Aşağıdaki kayıtların tamamını yeniden yazın ve "Toggle" sözcüğünün yerine "Switch" koyun. Başka hiçbir yeri değiştirmeyin.

# Veri kayıtları:
----------------

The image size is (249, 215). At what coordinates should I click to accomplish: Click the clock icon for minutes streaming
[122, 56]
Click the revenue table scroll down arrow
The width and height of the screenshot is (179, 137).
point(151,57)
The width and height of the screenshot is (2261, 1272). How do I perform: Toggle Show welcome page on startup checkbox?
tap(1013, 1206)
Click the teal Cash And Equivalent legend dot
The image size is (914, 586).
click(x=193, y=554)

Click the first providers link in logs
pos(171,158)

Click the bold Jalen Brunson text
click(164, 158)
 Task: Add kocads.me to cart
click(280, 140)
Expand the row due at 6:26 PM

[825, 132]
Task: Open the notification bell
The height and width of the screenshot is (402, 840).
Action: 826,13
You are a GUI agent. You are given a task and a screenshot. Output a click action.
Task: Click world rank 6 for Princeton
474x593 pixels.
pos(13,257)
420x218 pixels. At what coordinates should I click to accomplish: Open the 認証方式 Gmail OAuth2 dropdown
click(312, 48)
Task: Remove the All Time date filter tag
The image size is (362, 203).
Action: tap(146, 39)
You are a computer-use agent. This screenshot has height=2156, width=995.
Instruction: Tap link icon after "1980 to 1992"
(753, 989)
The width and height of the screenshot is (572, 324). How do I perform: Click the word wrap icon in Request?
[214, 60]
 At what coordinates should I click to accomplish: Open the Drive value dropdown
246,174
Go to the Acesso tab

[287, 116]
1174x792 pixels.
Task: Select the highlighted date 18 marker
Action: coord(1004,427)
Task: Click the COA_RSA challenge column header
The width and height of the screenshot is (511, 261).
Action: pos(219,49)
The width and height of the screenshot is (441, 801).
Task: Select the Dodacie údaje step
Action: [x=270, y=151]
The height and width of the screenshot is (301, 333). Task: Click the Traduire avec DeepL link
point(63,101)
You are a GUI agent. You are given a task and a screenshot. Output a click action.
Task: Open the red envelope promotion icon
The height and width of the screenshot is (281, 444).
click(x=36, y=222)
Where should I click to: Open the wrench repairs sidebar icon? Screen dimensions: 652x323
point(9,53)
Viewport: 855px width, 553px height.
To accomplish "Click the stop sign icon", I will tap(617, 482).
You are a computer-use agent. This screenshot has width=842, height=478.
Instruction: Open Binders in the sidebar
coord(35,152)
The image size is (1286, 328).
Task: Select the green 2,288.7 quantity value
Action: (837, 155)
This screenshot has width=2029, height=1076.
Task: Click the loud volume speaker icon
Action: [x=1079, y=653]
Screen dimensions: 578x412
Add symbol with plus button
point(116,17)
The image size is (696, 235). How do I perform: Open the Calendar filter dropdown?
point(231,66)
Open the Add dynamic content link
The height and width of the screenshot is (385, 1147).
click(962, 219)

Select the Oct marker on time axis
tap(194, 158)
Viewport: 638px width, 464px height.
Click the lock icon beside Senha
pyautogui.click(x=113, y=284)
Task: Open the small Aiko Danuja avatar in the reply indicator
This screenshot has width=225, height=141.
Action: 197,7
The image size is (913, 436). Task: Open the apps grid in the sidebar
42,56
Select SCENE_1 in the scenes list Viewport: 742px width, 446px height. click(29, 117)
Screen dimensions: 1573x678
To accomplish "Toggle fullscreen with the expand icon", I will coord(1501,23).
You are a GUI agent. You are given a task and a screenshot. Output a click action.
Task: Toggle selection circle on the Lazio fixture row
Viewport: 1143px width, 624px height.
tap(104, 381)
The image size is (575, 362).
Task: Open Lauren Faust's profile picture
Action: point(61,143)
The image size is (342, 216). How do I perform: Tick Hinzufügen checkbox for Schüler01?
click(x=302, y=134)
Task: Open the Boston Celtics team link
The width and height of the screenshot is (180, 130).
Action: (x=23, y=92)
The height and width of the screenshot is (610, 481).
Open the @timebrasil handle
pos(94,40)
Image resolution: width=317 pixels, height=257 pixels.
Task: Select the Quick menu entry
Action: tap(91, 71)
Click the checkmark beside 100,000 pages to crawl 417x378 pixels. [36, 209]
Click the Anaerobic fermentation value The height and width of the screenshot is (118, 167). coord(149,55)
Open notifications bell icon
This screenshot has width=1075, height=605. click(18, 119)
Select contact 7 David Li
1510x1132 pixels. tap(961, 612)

----------------

# Çıktı:
The image size is (249, 215). At what coordinates should I click to accomplish: Click the clock icon for minutes streaming
[122, 56]
Click the revenue table scroll down arrow
The width and height of the screenshot is (179, 137).
point(151,57)
The width and height of the screenshot is (2261, 1272). How do I perform: Switch Show welcome page on startup checkbox?
tap(1013, 1206)
Click the teal Cash And Equivalent legend dot
The image size is (914, 586).
click(x=193, y=554)

Click the first providers link in logs
pos(171,158)

Click the bold Jalen Brunson text
click(164, 158)
 Task: Add kocads.me to cart
click(280, 140)
Expand the row due at 6:26 PM

[825, 132]
Task: Open the notification bell
The height and width of the screenshot is (402, 840).
Action: 826,13
You are a GUI agent. You are given a task and a screenshot. Output a click action.
Task: Click world rank 6 for Princeton
474x593 pixels.
pos(13,257)
420x218 pixels. At what coordinates should I click to accomplish: Open the 認証方式 Gmail OAuth2 dropdown
click(312, 48)
Task: Remove the All Time date filter tag
The image size is (362, 203).
Action: tap(146, 39)
You are a computer-use agent. This screenshot has height=2156, width=995.
Instruction: Tap link icon after "1980 to 1992"
(753, 989)
The width and height of the screenshot is (572, 324). How do I perform: Click the word wrap icon in Request?
[214, 60]
 At what coordinates should I click to accomplish: Open the Drive value dropdown
246,174
Go to the Acesso tab

[287, 116]
1174x792 pixels.
Task: Select the highlighted date 18 marker
Action: coord(1004,427)
Task: Click the COA_RSA challenge column header
The width and height of the screenshot is (511, 261).
Action: pos(219,49)
The width and height of the screenshot is (441, 801).
Task: Select the Dodacie údaje step
Action: [x=270, y=151]
The height and width of the screenshot is (301, 333). Task: Click the Traduire avec DeepL link
point(63,101)
You are a GUI agent. You are given a task and a screenshot. Output a click action.
Task: Open the red envelope promotion icon
The height and width of the screenshot is (281, 444).
click(x=36, y=222)
Where should I click to: Open the wrench repairs sidebar icon? Screen dimensions: 652x323
point(9,53)
Viewport: 855px width, 553px height.
To accomplish "Click the stop sign icon", I will tap(617, 482).
You are a computer-use agent. This screenshot has width=842, height=478.
Instruction: Open Binders in the sidebar
coord(35,152)
The image size is (1286, 328).
Task: Select the green 2,288.7 quantity value
Action: (837, 155)
This screenshot has width=2029, height=1076.
Task: Click the loud volume speaker icon
Action: [x=1079, y=653]
Screen dimensions: 578x412
Add symbol with plus button
point(116,17)
The image size is (696, 235). How do I perform: Open the Calendar filter dropdown?
point(231,66)
Open the Add dynamic content link
The height and width of the screenshot is (385, 1147).
click(962, 219)

Select the Oct marker on time axis
tap(194, 158)
Viewport: 638px width, 464px height.
Click the lock icon beside Senha
pyautogui.click(x=113, y=284)
Task: Open the small Aiko Danuja avatar in the reply indicator
This screenshot has width=225, height=141.
Action: 197,7
The image size is (913, 436). Task: Open the apps grid in the sidebar
42,56
Select SCENE_1 in the scenes list Viewport: 742px width, 446px height. click(29, 117)
Screen dimensions: 1573x678
To accomplish "Switch fullscreen with the expand icon", I will coord(1501,23).
You are a GUI agent. You are given a task and a screenshot. Output a click action.
Task: Switch selection circle on the Lazio fixture row
Viewport: 1143px width, 624px height.
tap(104, 381)
The image size is (575, 362).
Task: Open Lauren Faust's profile picture
Action: point(61,143)
The image size is (342, 216). How do I perform: Tick Hinzufügen checkbox for Schüler01?
click(x=302, y=134)
Task: Open the Boston Celtics team link
The width and height of the screenshot is (180, 130).
Action: (x=23, y=92)
The height and width of the screenshot is (610, 481).
Open the @timebrasil handle
pos(94,40)
Image resolution: width=317 pixels, height=257 pixels.
Task: Select the Quick menu entry
Action: tap(91, 71)
Click the checkmark beside 100,000 pages to crawl 417x378 pixels. [36, 209]
Click the Anaerobic fermentation value The height and width of the screenshot is (118, 167). coord(149,55)
Open notifications bell icon
This screenshot has width=1075, height=605. click(18, 119)
Select contact 7 David Li
1510x1132 pixels. tap(961, 612)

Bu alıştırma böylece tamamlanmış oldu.